» **Page text**:
— Start —

Can we be sure we aren’t at war?

From cyber-warfare to organised crime, foreign powers can engage in a range of hostile acts without traditional weapons.

By Martin Plaut

Look around you. The signs are everywhere. The Russian attack on Sergei and Yulia Skripal in Salisbury is the most obvious: carried out by named members Russian military intelligence, the GRU, it resulted in the death of Dawn Sturgess. Many more could have been killed by the Novichok poison they carried.   

Most forms of aggression are more covert, but nonetheless deadly. The cyber-attack on the Iranian nuclear enrichment facility at Natanz in the summer of 2010 using a worm is well known. One thousand machines were destroyed: 20 per cent of Natanz’s centrifuges, which had to be replaced.  Probably carried out by the Israelis, with support from the United States, it was a major setback for the Iranians.

— End —

» **Provided material**:
— Start —

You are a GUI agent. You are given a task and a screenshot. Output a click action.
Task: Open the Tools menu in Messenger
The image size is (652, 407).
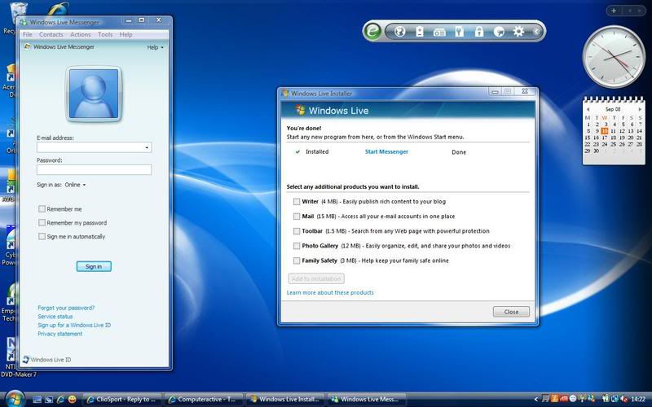[105, 35]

— End —

» **Set exercise 1**: Please list every person named in the article on covert warfare, including the byline.
» **Set exercise 2**: Pick up the article on covert warfare right after its final sentence and keep writing it.

» **Result 1**:
- Martin Plaut
- Sergei Skripal
- Yulia Skripal
- Dawn Sturgess

» **Result 2**:
Other incidents have been less public. In 2015 a German blast furnace was targeted in another cyber attack. Germany’s Federal Office for Information Security described what happened: “Failures accumulated in individual control components or entire systems,” the report notes. As a result, the plant was “unable to shut down a blast furnace in a regulated manner” which resulted in “massive damage to the system.” Germany is still reluctant to discuss exactly what took place.

A year later there was a report that Russian hackers had managed to disable some Ukrainian artillery. The Fancy Bear hackers used a trojan to take control of the targeting systems the Ukrainian troops used to aim their Soviet-era D-30 Howitzers. Such operations are presently no more than probes or tests to see how the enemy reacts.  

If full-scale war was to erupt, it is assumed that the internet and global tracking systems would be among the first systems to be disrupted. The Chinese military is said to have instructed its troops not to rely on high-tech systems, instead teaching them to return to old-fashioned methods, including the use of the compass.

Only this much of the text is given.